Cullen International just published its latest Global Trends research on digital payments and currencies covering 12 major economies: Australia, Brazil, China, the European Union, India, Japan, Kenya, Korea, Singapore, South Africa, the UK and the US.

Out of 12 surveyed economies, in 2021 payments made by non-cash means surpassed 50% of total retail payments by value in 11 economies, and 75% in six of the economies covered by the research. The use of crypto assets for payments remains very limited however.

Interestingly, 11 out of 12 economies already implemented policies to promote adoption of digital payments in fiat currencies such as the US dollar, including to promote competition via regulatory sandboxes, open banking schemes or interoperability requirements.

From a consumer standpoint, a variety of consumer protection initiatives were implemented to prevent fraud involving digital payments or currencies in the surveyed economies. For example, the European Union introduced mandatory strong customer authetication and the UK a bank account name checking service (confirmation of payee).

Specific rules or guidelines on liabilities in cases of fraud were implemented in the European Union, India, Japan and the UK to mitigate consumer harm.

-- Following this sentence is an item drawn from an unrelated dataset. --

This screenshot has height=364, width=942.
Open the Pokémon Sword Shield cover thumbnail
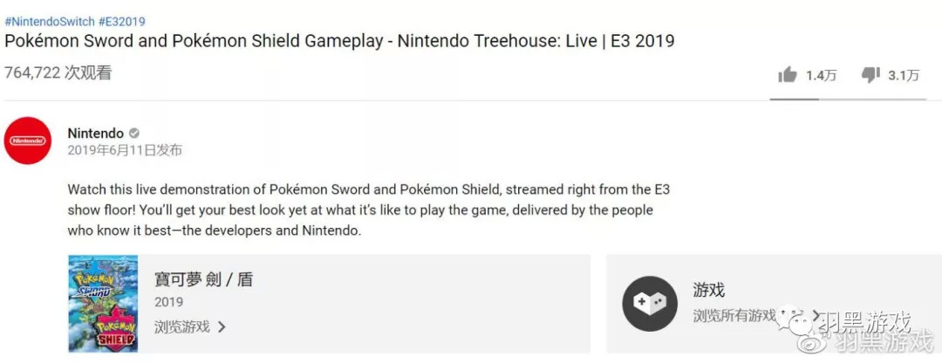point(103,303)
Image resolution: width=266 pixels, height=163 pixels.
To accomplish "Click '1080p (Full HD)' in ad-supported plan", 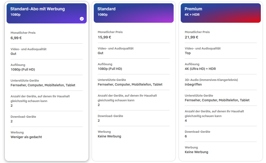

Regarding crypto assets, only two of the 12 economies have taken specific initiatives to promote adoption of crypto assets.

The research also covers:

  • whether regulation of cryptocurrencies was already implemented or is currently under debate in each surveyed economy, e.g. the proposed Markets in Crypto Assets (MiCA) Regulation in the European Union; and
  • the status of plans and trials to launch central bank digital currencies (CBDCs), e.g. China tested the e-CNY during the Beijing 2022 Winter Olympic Games.